═════ Tekstfragment ═════
Wetenschap - 3 april 2008
Europees beschermde natuur in boek
De natuurbeweging timmert flink aan de weg, blijkt uit de kersverse herziene uitgave van het boek ‘Europese natuur in Nederland. Soorten van de Habitatrichtlijn’. In minder dan vier jaar tijd is veel extra kennis vergaard over beschermde dieren en planten.

Sinds de eerste uitgave in 2004 van het naslagwerk hebben biologen veel nieuwe populaties in Nederland ontdekt van Europees beschermde dieren en planten. Reden volgens de auteurs voor een herziene versie vol aanvullende informatie over bijvoorbeeld de zeggekorfslak en de rivierdonderpad.
De nieuwe druk bood tevens de gelegenheid om iets goed te maken. Want de eerste uitgave stuitte op ‘enige teleurgestelde reacties’. Het boek bevatte alleen de dieren en planten die onder de categorie Annex II vielen van de Habitatrichtlijn. Dit zijn soorten waar de overheid beschermde gebieden voor moet aanwijzen, zoals de modderkruiper, het vliegend hert en de noordse woelmuis. Die beschermde gebieden vallen onder de Natuurbeschermingswet.
Er zijn echter ook dieren die hun rustplaatsen of voortplantingsplekken buiten natuurgebieden hebben. Gebouwen, tijdelijke bouwputten of wijkpoeltjes zijn geregeld geliefde plekken voor beschermde vleermuizen en amfibieën. Volgens de Europese regelgeving moet voor een aantal soorten deze locaties beschermd worden. De organismen in Nederland die alleen binnen deze zogenoemde Annex IV groep vallen, zoals de rivierrombout en de hamster, ontbraken in de eerste druk maar staan wel in de tweede.
De auteurs grijpen verder de kans om aan te geven dat ze een groot aantal ongewervelde dieren missen in de lijst. Zij vinden kakkerlakken, lintwormen en pissebedden wel degelijk de moeite waard om te beschermen. Ook paddestoelen, wieren en korstmossen vallen tot hun grote spijt niet onder de Europese Habitatrichtlijn. Teleurstellend vinden zij verder dat er maar vijf plantensoorten voorkomen in Nederland van de zeshonderd die op Europese beschermingslijst staan. ‘Alleen wat vissen, amfibieën en vleermuizen betreft is ons land relatief goed bedeeld.’
═════ Te analyseren gegevens ═════
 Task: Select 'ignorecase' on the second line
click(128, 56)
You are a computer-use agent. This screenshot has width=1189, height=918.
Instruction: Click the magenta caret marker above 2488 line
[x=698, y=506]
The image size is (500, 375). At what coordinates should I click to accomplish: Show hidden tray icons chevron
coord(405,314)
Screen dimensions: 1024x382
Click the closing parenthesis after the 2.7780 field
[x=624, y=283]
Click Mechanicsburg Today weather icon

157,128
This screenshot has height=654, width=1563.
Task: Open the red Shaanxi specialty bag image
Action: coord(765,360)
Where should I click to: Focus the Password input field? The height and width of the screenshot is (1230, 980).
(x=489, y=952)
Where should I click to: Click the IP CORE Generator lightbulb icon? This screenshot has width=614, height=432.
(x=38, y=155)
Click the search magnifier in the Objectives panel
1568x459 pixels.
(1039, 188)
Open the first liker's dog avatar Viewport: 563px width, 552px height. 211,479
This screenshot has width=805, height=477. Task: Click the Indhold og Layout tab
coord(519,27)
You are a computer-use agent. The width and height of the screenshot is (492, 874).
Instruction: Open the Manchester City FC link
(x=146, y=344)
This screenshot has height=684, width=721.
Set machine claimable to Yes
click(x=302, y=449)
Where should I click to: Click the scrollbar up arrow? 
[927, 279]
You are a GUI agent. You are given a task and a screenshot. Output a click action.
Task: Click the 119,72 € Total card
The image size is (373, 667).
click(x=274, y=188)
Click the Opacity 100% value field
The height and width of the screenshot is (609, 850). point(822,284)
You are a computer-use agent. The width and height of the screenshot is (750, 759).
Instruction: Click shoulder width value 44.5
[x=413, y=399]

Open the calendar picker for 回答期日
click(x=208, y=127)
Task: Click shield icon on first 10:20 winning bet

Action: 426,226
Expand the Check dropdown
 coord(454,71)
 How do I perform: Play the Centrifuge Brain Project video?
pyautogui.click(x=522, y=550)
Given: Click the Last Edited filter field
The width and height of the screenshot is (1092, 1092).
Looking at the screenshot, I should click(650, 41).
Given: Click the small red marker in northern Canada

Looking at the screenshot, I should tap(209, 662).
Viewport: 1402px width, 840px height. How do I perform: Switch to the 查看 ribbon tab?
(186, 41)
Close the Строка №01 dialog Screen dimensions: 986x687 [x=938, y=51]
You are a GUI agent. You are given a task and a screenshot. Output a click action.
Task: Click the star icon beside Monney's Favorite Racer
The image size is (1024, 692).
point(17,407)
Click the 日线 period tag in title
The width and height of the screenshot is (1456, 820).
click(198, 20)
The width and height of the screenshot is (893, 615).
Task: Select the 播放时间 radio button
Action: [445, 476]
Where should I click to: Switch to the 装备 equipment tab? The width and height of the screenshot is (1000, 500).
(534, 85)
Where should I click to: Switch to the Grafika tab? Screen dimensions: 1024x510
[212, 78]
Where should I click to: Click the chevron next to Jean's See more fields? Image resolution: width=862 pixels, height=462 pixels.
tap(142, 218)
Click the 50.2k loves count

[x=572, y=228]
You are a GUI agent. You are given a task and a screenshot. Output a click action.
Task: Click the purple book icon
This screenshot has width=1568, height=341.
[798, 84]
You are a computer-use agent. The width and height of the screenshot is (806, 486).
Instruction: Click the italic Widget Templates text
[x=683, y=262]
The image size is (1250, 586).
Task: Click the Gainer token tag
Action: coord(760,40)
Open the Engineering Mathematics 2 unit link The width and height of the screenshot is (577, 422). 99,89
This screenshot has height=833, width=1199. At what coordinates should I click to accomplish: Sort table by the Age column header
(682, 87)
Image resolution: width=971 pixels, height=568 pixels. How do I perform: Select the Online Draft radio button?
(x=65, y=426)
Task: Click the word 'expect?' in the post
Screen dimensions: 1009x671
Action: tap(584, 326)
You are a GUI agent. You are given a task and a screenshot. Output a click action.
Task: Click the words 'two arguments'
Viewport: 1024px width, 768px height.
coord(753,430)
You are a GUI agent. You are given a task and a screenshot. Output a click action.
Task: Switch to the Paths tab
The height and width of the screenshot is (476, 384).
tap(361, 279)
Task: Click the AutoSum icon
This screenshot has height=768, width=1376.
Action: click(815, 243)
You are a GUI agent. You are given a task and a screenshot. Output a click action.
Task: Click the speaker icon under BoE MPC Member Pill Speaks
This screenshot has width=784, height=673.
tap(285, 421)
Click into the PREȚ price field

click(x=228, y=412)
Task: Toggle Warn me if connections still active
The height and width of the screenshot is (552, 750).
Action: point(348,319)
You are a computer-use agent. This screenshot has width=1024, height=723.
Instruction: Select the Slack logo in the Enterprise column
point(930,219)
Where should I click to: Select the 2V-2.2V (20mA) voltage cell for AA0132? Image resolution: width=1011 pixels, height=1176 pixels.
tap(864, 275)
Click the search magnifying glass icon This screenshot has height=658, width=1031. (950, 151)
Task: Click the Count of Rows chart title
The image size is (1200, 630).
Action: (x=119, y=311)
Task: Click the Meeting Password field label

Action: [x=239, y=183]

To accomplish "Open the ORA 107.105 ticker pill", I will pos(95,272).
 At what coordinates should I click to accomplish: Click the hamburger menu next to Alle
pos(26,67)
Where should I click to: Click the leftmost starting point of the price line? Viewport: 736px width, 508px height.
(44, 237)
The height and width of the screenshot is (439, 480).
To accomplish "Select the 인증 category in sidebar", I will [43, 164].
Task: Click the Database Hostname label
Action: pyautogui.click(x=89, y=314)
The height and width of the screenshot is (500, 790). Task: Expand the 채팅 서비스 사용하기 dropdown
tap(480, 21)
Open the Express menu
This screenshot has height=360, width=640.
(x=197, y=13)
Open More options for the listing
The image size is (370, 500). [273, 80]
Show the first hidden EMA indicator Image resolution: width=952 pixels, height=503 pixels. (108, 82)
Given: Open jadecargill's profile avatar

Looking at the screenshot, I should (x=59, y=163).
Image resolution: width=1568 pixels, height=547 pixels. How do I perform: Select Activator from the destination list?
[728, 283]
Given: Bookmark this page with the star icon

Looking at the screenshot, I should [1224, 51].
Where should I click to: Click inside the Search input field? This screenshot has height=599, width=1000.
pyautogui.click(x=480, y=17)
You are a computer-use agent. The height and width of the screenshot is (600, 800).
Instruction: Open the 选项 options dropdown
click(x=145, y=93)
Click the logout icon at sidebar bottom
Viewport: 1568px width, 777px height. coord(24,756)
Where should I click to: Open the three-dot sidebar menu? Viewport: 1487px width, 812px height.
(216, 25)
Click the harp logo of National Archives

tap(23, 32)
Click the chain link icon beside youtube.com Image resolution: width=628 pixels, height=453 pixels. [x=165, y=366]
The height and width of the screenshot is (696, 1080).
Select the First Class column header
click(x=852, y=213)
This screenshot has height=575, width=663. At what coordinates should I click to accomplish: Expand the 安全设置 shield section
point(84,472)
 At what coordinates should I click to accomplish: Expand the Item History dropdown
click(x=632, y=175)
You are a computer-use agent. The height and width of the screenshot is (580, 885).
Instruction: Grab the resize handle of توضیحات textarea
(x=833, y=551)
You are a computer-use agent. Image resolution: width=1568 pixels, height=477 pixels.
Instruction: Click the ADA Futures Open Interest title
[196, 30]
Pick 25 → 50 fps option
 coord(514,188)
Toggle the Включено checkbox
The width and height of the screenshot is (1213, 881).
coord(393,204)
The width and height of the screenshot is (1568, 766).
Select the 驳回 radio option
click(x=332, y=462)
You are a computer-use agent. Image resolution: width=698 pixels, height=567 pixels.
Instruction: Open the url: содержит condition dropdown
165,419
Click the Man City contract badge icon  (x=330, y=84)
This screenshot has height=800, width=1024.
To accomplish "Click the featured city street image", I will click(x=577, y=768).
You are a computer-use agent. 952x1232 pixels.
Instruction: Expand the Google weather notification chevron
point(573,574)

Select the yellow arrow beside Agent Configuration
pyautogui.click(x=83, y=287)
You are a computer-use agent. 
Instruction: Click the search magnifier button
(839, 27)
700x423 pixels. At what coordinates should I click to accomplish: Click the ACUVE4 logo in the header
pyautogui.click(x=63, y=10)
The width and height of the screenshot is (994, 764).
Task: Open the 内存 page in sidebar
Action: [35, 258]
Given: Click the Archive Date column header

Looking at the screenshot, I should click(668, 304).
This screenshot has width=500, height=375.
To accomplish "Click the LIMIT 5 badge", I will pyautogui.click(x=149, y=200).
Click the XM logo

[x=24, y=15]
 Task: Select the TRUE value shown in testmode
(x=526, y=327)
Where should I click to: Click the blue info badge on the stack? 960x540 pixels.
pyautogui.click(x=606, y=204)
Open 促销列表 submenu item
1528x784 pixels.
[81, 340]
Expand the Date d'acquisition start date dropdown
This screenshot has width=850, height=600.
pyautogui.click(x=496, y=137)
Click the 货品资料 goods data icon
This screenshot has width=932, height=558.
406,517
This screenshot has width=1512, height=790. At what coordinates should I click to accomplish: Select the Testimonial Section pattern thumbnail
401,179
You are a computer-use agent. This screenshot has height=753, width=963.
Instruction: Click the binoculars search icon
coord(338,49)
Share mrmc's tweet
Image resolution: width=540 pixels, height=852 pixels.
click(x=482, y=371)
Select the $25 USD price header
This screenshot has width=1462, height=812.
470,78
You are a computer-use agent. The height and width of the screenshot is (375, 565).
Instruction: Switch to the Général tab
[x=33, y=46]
═════
## Doel opdracht
Neem uit het artikel over Europees beschermde natuur woordelijk het stuk over dat begint bij "Sinds de eerste" en eindigt bij "en de rivierdonderpad.". Ga uitsluitend uit van het artikel over Europees beschermde natuur.

## Het antwoord
Sinds de eerste uitgave in 2004 van het naslagwerk hebben biologen veel nieuwe populaties in Nederland ontdekt van Europees beschermde dieren en planten. Reden volgens de auteurs voor een herziene versie vol aanvullende informatie over bijvoorbeeld de zeggekorfslak en de rivierdonderpad.